(Dataset entries)
Content starts

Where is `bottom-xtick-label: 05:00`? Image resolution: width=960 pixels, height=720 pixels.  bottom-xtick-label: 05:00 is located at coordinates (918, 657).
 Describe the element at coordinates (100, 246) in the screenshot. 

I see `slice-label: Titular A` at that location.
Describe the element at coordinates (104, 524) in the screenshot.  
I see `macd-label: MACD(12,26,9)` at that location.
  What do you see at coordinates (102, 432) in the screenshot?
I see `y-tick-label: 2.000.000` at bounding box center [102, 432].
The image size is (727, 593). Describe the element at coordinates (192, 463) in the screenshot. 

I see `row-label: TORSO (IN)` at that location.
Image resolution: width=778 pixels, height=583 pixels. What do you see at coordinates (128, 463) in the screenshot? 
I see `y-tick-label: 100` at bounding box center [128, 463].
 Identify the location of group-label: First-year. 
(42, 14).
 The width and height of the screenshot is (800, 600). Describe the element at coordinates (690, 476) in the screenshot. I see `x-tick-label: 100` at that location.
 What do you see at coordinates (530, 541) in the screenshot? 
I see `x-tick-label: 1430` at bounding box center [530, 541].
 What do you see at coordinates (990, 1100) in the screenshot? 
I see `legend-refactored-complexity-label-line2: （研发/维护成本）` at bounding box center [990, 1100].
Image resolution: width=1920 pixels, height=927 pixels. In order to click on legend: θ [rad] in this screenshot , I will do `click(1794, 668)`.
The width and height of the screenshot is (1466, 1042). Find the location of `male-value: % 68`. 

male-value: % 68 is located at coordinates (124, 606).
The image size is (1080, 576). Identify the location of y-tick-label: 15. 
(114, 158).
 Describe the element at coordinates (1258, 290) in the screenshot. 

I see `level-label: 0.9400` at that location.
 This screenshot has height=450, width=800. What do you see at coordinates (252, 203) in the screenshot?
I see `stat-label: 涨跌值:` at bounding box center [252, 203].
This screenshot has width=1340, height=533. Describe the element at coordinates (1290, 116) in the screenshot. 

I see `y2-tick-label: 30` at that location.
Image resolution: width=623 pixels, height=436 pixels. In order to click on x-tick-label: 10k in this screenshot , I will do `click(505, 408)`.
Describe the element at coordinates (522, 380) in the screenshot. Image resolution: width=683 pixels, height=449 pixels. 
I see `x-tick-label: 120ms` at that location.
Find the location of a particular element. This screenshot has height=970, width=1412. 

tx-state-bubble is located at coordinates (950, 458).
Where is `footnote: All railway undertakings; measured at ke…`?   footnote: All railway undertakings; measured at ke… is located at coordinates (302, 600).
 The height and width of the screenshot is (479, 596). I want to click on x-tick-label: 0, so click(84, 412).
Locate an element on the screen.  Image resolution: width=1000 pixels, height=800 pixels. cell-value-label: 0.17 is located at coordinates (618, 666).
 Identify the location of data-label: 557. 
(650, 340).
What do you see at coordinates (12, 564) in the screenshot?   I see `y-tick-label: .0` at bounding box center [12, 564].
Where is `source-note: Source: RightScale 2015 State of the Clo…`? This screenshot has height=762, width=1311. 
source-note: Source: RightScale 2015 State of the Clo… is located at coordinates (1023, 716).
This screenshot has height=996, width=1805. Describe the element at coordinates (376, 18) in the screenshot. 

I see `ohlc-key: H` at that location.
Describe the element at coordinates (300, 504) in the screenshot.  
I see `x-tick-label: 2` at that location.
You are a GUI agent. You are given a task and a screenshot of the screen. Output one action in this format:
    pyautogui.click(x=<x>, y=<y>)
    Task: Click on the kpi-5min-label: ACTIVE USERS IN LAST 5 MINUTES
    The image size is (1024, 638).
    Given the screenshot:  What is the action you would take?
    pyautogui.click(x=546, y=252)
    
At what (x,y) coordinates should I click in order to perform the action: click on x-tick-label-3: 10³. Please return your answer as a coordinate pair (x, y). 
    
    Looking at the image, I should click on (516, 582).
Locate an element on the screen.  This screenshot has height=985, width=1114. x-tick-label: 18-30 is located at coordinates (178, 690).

Content ends

- [What you should do]: Please copy out the lines starting with the line containing "Identify the location of group-label: First-year." and going on through the line containing "tx-state-bubble is located", keeping each one word for word.

- [Exercise result]:
 Identify the location of group-label: First-year. 
(42, 14).
 The width and height of the screenshot is (800, 600). Describe the element at coordinates (690, 476) in the screenshot. I see `x-tick-label: 100` at that location.
 What do you see at coordinates (530, 541) in the screenshot? 
I see `x-tick-label: 1430` at bounding box center [530, 541].
 What do you see at coordinates (990, 1100) in the screenshot? 
I see `legend-refactored-complexity-label-line2: （研发/维护成本）` at bounding box center [990, 1100].
Image resolution: width=1920 pixels, height=927 pixels. In order to click on legend: θ [rad] in this screenshot , I will do `click(1794, 668)`.
The width and height of the screenshot is (1466, 1042). Find the location of `male-value: % 68`. 

male-value: % 68 is located at coordinates (124, 606).
The image size is (1080, 576). Identify the location of y-tick-label: 15. 
(114, 158).
 Describe the element at coordinates (1258, 290) in the screenshot. 

I see `level-label: 0.9400` at that location.
 This screenshot has height=450, width=800. What do you see at coordinates (252, 203) in the screenshot?
I see `stat-label: 涨跌值:` at bounding box center [252, 203].
This screenshot has width=1340, height=533. Describe the element at coordinates (1290, 116) in the screenshot. 

I see `y2-tick-label: 30` at that location.
Image resolution: width=623 pixels, height=436 pixels. In order to click on x-tick-label: 10k in this screenshot , I will do `click(505, 408)`.
Describe the element at coordinates (522, 380) in the screenshot. Image resolution: width=683 pixels, height=449 pixels. 
I see `x-tick-label: 120ms` at that location.
Find the location of a particular element. This screenshot has height=970, width=1412. 

tx-state-bubble is located at coordinates (950, 458).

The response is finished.